Alert rule with SQL Macro doesn't fire

Hi,

I am trying to set up an alert rule that alarms when a specific process count (postgres) is higher than a specified value. As I couldn’t find anything that would alert on aggregate processes I tried to set up an SQL macro to look at the processes table for a specific device and command pattern.

I have tried the following combinations in config.php / the alert rule:

$config[‘alert’][‘macros’][‘rule’][‘postgres_count_dba’] = “select count(*) from processes where device_id = 12 and substring(lower(command),1,8) = ‘postgres’;”;

with an alert rule condition: %macros.postgres_count_dba > “10” &&

and

$config[‘alert’][‘macros’][‘rule’][‘postgres_count_dba’] = “select case when count(*) > 10 then true else false end from processes where device_id = 12 and substring(lower(command),1,8) = ‘postgres’;”;

with a condition of: %macros.postgres_count_dba = “1” &&

Neither options match and when I change the condition to something that always matches true the alert fires, and when I put desired condition back in the alert restores.
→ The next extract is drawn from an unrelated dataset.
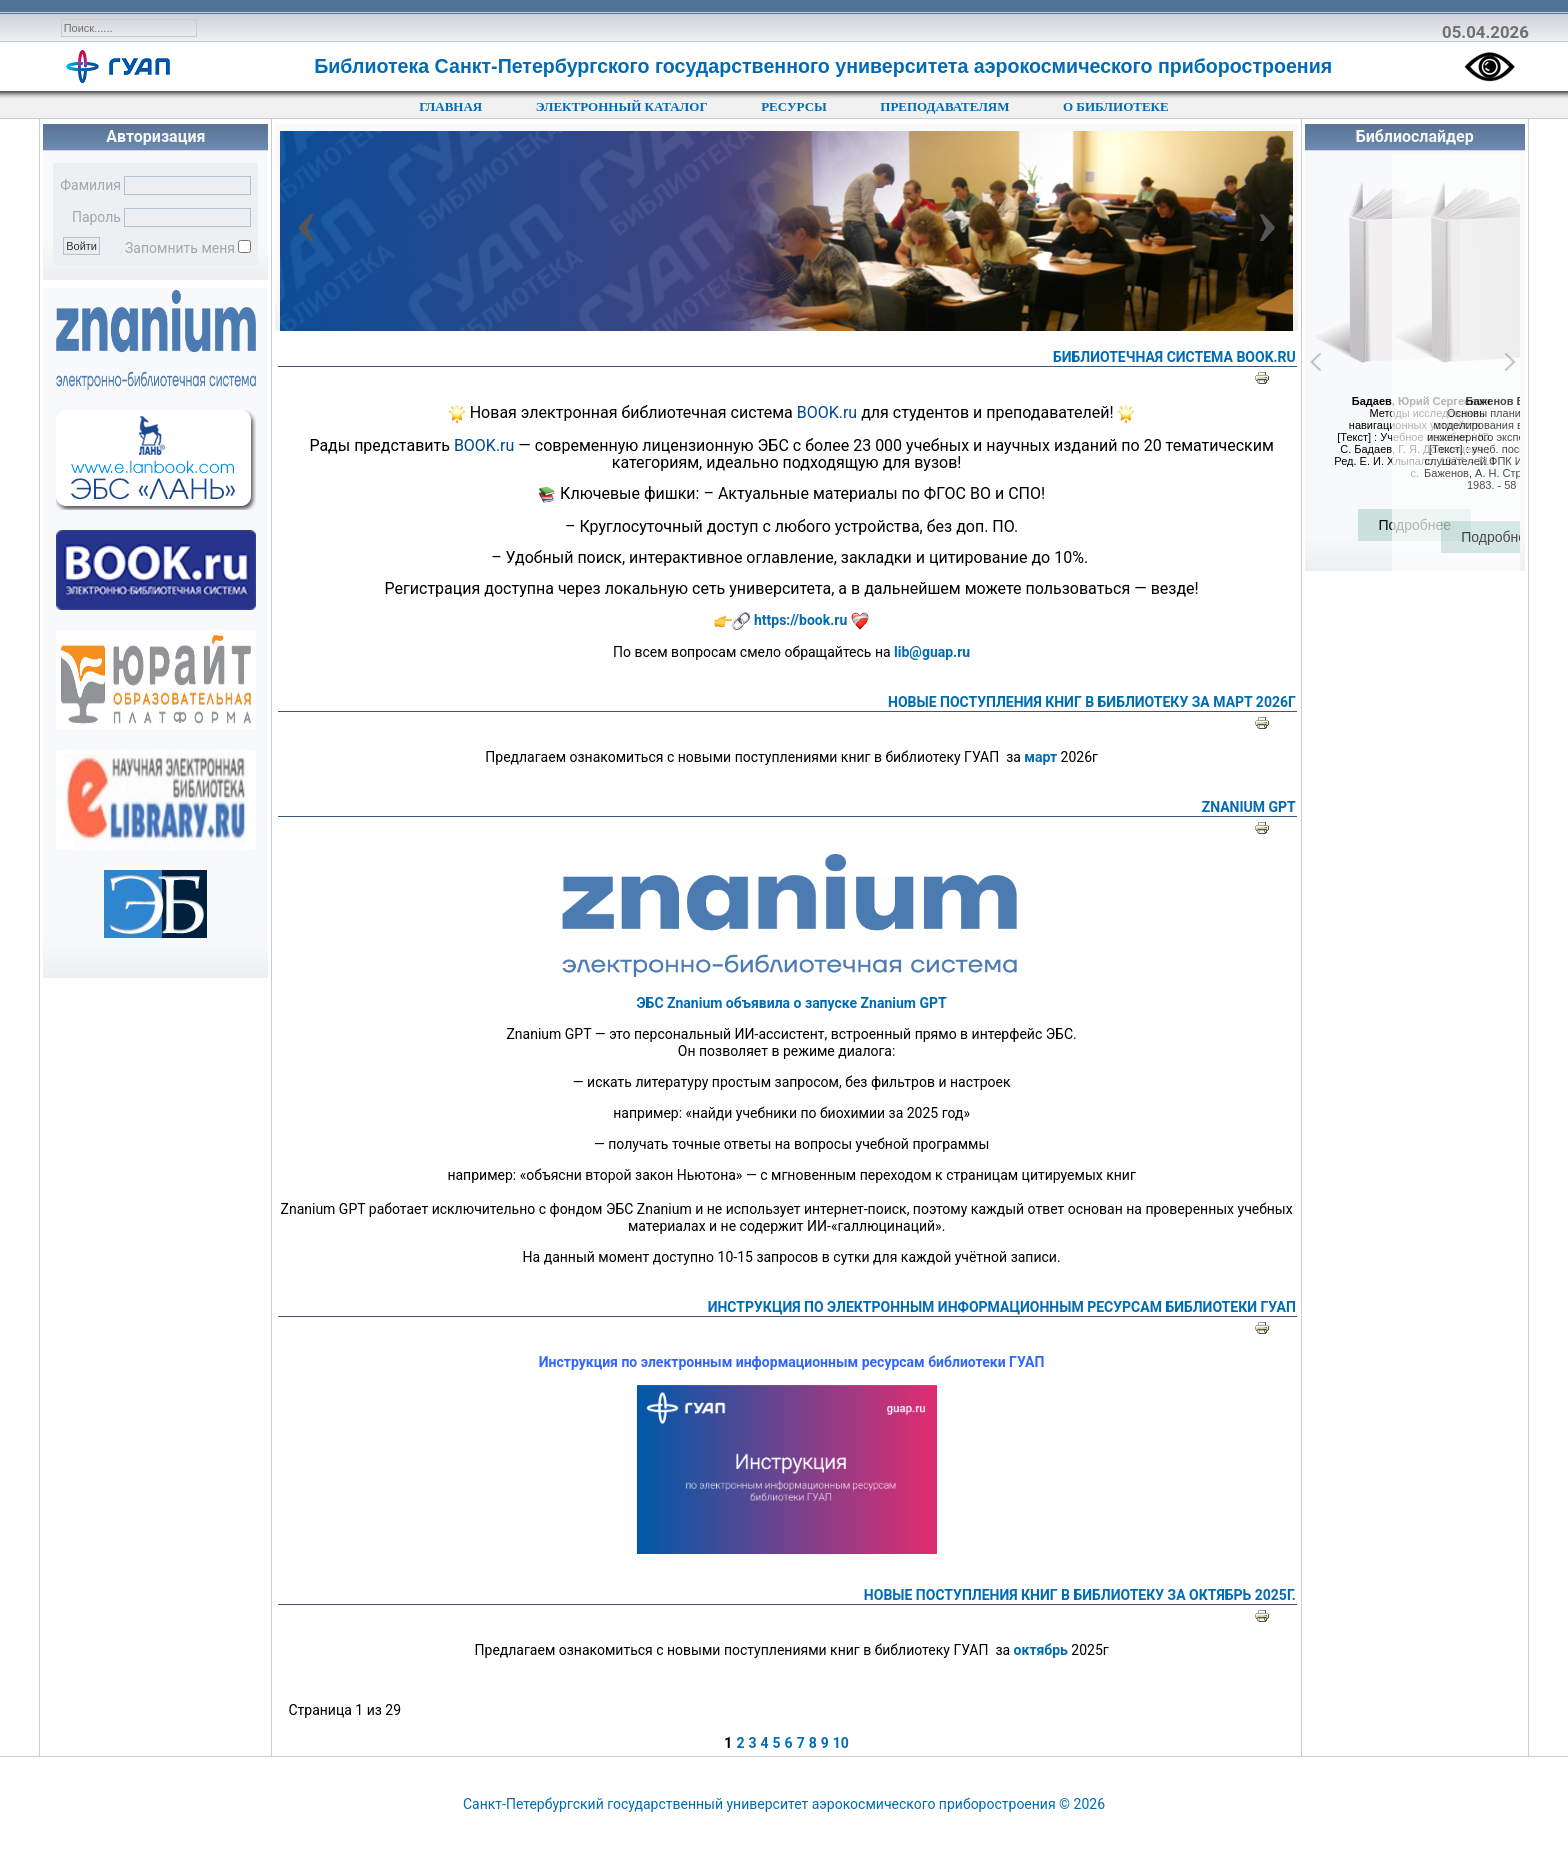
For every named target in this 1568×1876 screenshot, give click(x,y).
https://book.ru (800, 620)
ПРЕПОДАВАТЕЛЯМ (944, 106)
Could someone please let me know what I’m doing wrong?

Thanks,

Neil.

Validate.php output:

root@frnms1:/opt/librenms# ./validate.php

Component Version
LibreNMS 88a490a969a755c7d33deafb365c74e54768bc7e
DB Schema 192
PHP 5.5.9-1ubuntu4.17
MySQL 5.5.49-0ubuntu0.14.04.1
RRDTool 1.4.7
SNMP NET-SNMP 5.7.2

==========================================================

[OK] Database connection successful
[OK] Database schema correct
[WARN] Your local git contains modified files, this could prevent automatic updates.
Modified files:
html/pages/device/apps/freeswitch.inc.php
includes/polling/applications/freeswitch.inc.php

I’m not exactly sure about your use-case here, but I think this would be easier with a service check. At least I monitor some processes that way and have them graphed and alerted via LibreNMS.
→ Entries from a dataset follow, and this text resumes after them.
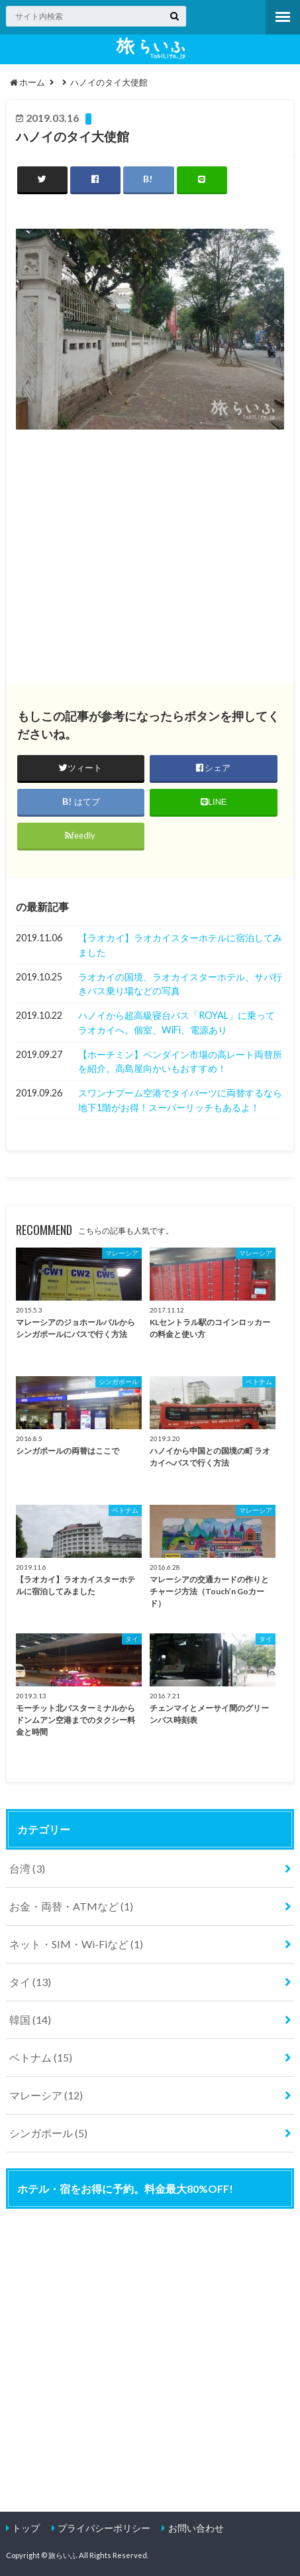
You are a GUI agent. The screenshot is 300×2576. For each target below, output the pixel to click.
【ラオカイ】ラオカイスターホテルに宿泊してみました (180, 945)
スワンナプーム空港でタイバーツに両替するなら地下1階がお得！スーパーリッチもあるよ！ (180, 1100)
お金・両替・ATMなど (71, 1906)
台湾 (27, 1868)
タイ (30, 1981)
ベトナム (40, 2057)
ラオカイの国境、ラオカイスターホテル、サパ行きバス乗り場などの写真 (180, 984)
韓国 (30, 2019)
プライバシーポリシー (104, 2528)
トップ (26, 2528)
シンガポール (48, 2133)
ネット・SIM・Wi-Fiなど (76, 1944)
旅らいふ (62, 2555)
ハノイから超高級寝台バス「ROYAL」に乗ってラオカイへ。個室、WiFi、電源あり (176, 1022)
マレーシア (46, 2095)
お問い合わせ (196, 2528)
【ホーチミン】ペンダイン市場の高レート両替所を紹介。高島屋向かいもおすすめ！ (180, 1062)
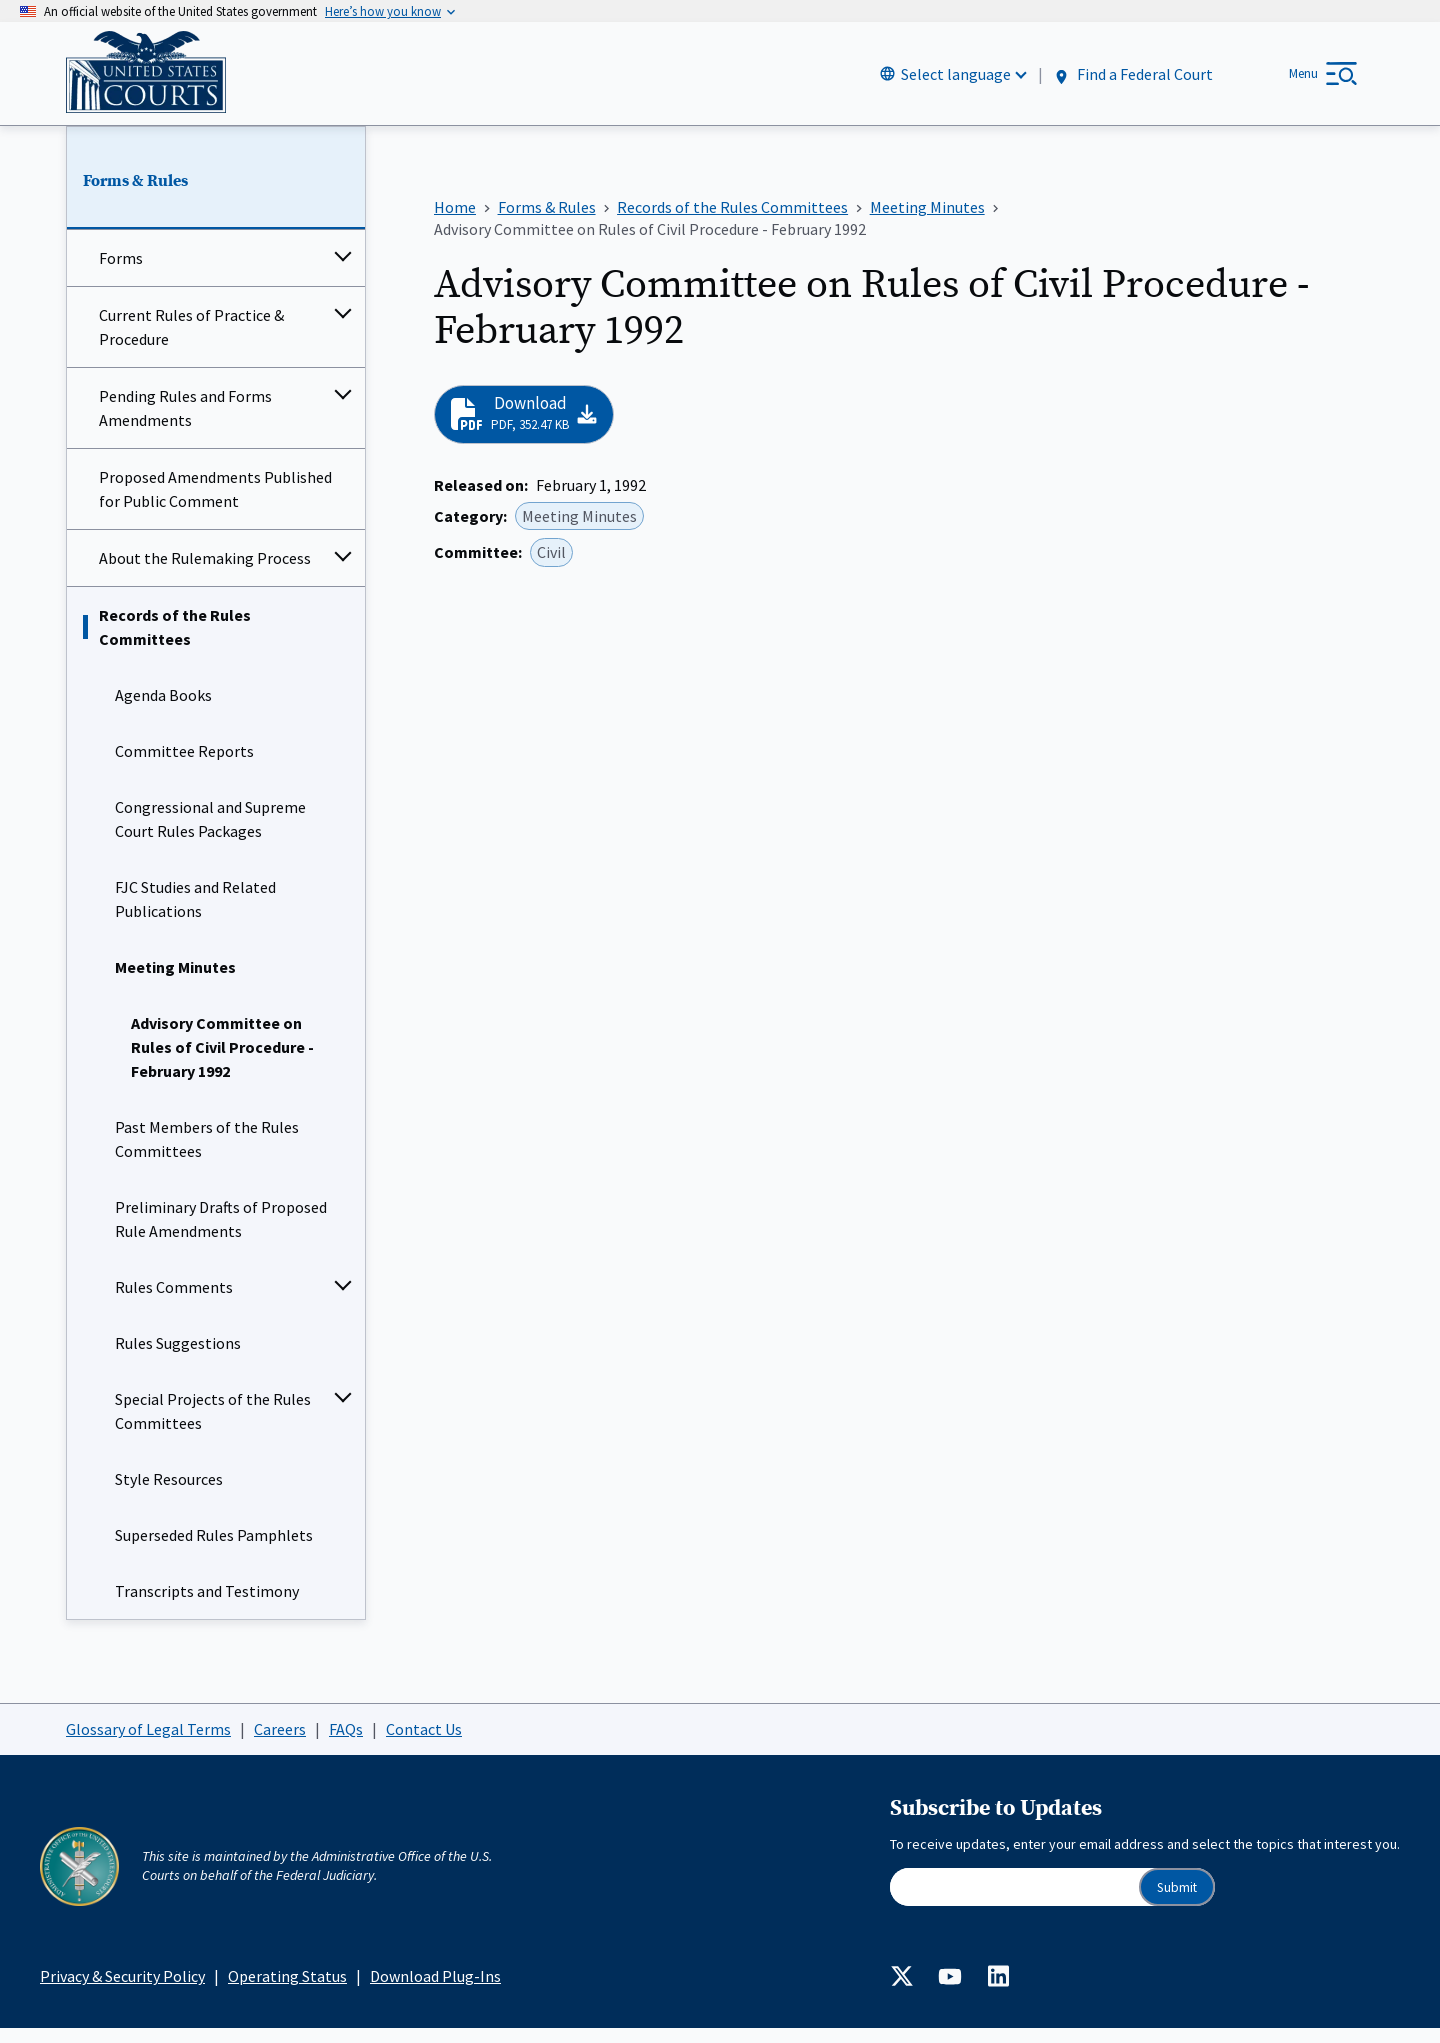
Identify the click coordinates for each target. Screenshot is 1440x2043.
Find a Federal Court (1132, 81)
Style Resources (169, 1494)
See: http://docs.librenms.org/Extensions/Services/

Hi,

Thanks for the tip. I initially thought that as the data was right there in the DB and the macros framework seemed to support SQL that it would be the path of least resistance, but now looking at the services extension I could use that for some other stuff too to the increased setup time should pay rewards in the long run.

Cheers,

Neil.

You can’t currently run full SQL queries in rules / macros.

We’re contemplating adding ‘advanced’ support where you can do this but until then I don’t see a way round this.

1 Like

Thanks for confirming the current limitations on SQL based macros.

Although I will ultimately implement this using the Services extension I was curious as to whether it would be possible in SQL and it does appear that by converting the SQL-Side of things to a deterministic function I get what I want. I would question whether that is recommended or supported officially.

In MySQL:

DELIMITER //
DROP FUNCTION IF EXISTS PROCESSCOUNT//
CREATE FUNCTION PROCESSCOUNT(deviceId int, processName char) RETURNS int
BEGIN
DECLARE processCount int;
SELECT count(*) INTO processCount FROM processes WHERE device_id = deviceId AND LOWER(command) LIKE CONCAT(processName,’%’);
RETURN processCount;
END;//

Then in config.php:

$config[‘alert’][‘macros’][‘rule’][‘process_count_postgres’] = “PROCESSCOUNT(device_id, ‘postgres’)”;

And in the rule:

%macros.process_count_postgres > “10”

This fires, then when setting the rule to something more sensible it does not, so all good.

Another thing I noticed on my travels is that macros are a bit misleading in that the macro is combined with the condition at the point where the rule is created, so altering the macro definition after creating the rule does not cascade through into rules that use the macro, you need to re-create the condition.

Thanks all,

Neil.

1 Like

That’s because we process the alert rule into a sql query which is done on editing the alert rule but also with daily.sh so whilst it wouldn’t have taken effect straight away - it would have within 24 hours.